D. Place the left leg in a continuous passive motion device (CPM).
E. Replace the warm packs in the knee immobilizer with ice packs.
Explanation: A. An autotransfusion drainage system is used in the immediate postoperative period if extensive bleeding is anticipated. Collected drainage can be reinfused up to 6 hours postoperative. E. Ice packs, used to reduce swelling and control bleeding, are replaced every 2 hours. If they have warmed, they need to be replaced.
Question 2 of 5.
The occupational health nurse is preparing an in-service for a group of workers in a warehouse. Which information should be included to help prevent on-the-job injuries?
A. Increase sodium and potassium in the diet during the winter months.
B. Use the large thigh muscles when lifting and hold the weight near the body.
C. Use soft-cushioned chairs when performing desk duties.
D. Have the employee arrange for assistance with household chores.
Explanation: Using thigh muscles and keeping weight close to the body promotes proper lifting mechanics, reducing back strain. Diet, chair cushioning, and household chores are unrelated to workplace injury prevention.
Question 3 of 5.
The nurse writes the problem of 'pain' for a client diagnosed with lumbar strain. Which nursing interventions should be included in the plan of care? Select all that apply.
A. Assess pain on a 1-to-10 scale.
B. Administer pain medication prn.
C. Provide a regular bedpan for elimination.
D. Assess surgical dressing every four (4) hours.
E. Perform a position change by the log roll method every two (2) hours.

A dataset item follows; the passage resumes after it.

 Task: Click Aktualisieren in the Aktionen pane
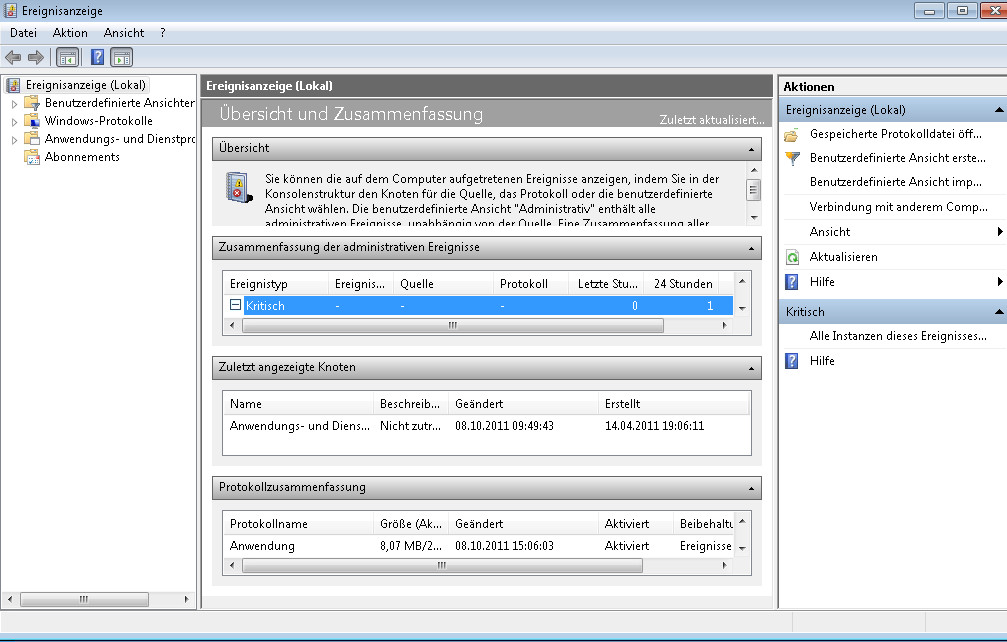tap(843, 257)
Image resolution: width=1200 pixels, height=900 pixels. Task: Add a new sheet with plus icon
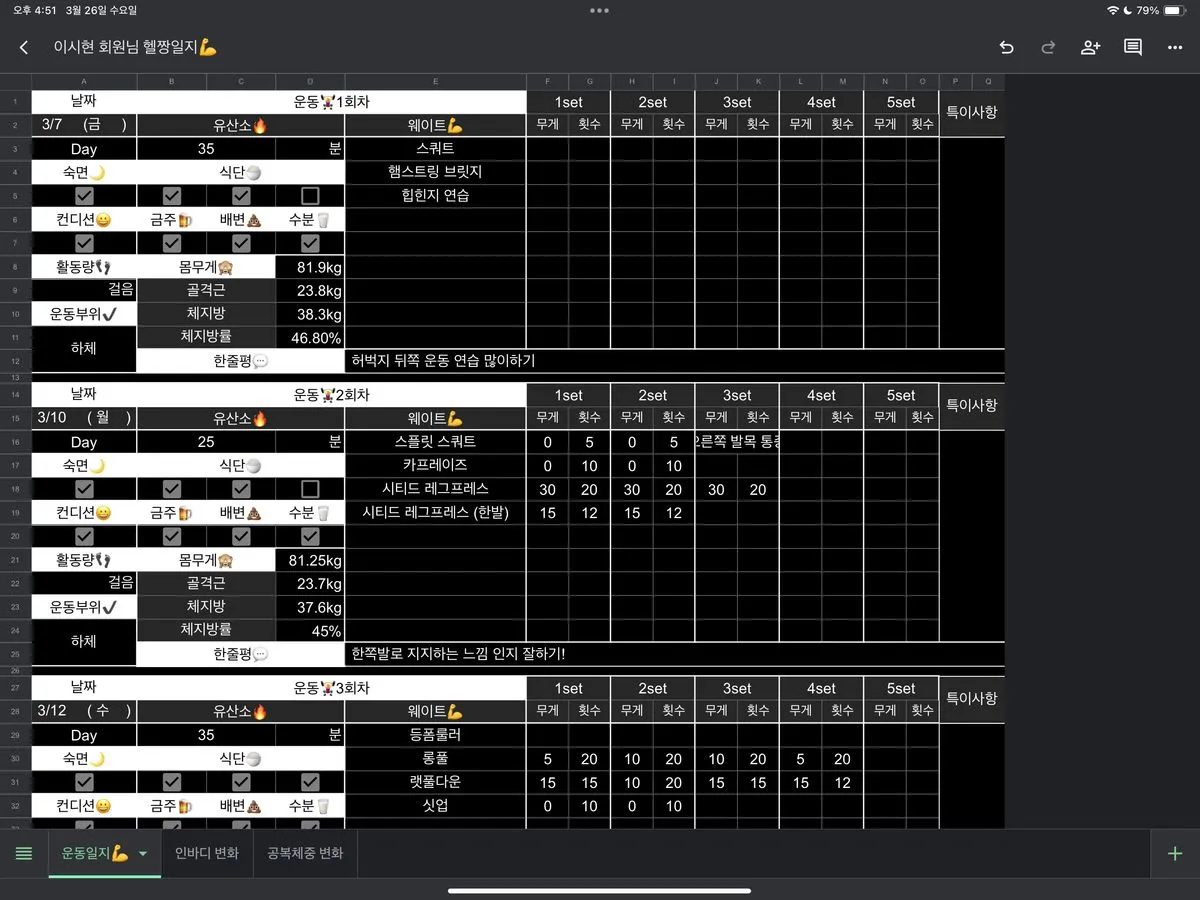1174,853
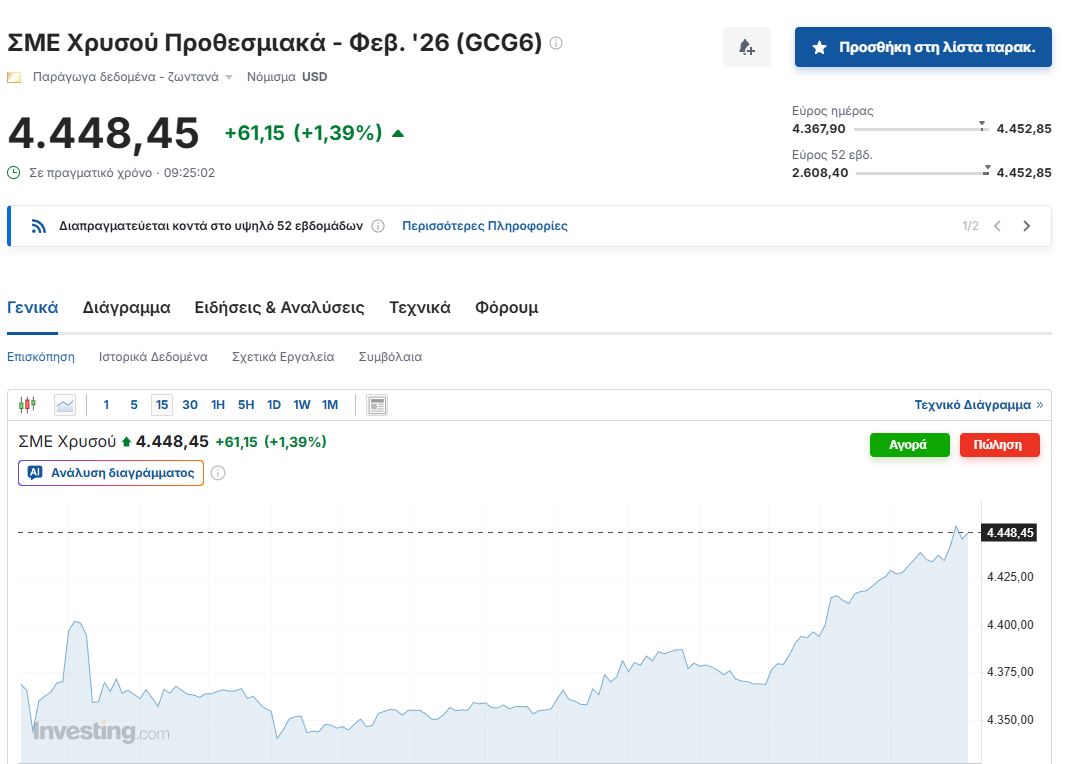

Explanation: Pain assessment, PRN medication, and log rolling address pain and prevent exacerbation in lumbar strain. Bedpans are unnecessary, and surgical dressings are irrelevant without surgery.
Question 4 of 5.
To which member of the health-care team should the nurse refer the client diagnosed with OA who is complaining of not being able to get in and out of the bathtub?
A. Physiatrist.
B. Social worker.
C. Physical therapist.
D. Counselor.
Explanation: A physical therapist can teach adaptive techniques and exercises to improve bathtub mobility for OA. Physiatrists focus on rehabilitation plans, social workers address resources, and counselors focus on mental health.
Question 5 of 5.
Which signs/symptoms indicate to the nurse the client has developed osteoporosis?
A. The client has lost one (1) inch in height.
B. The client has lost 12 pounds in the last year.
C. The client's hands are painful to the touch.
D. The client's serum uric acid level is elevated.
Explanation: Height loss indicates vertebral compression fractures, a common osteoporosis sign. Weight loss, hand pain, and uric acid elevation are unrelated.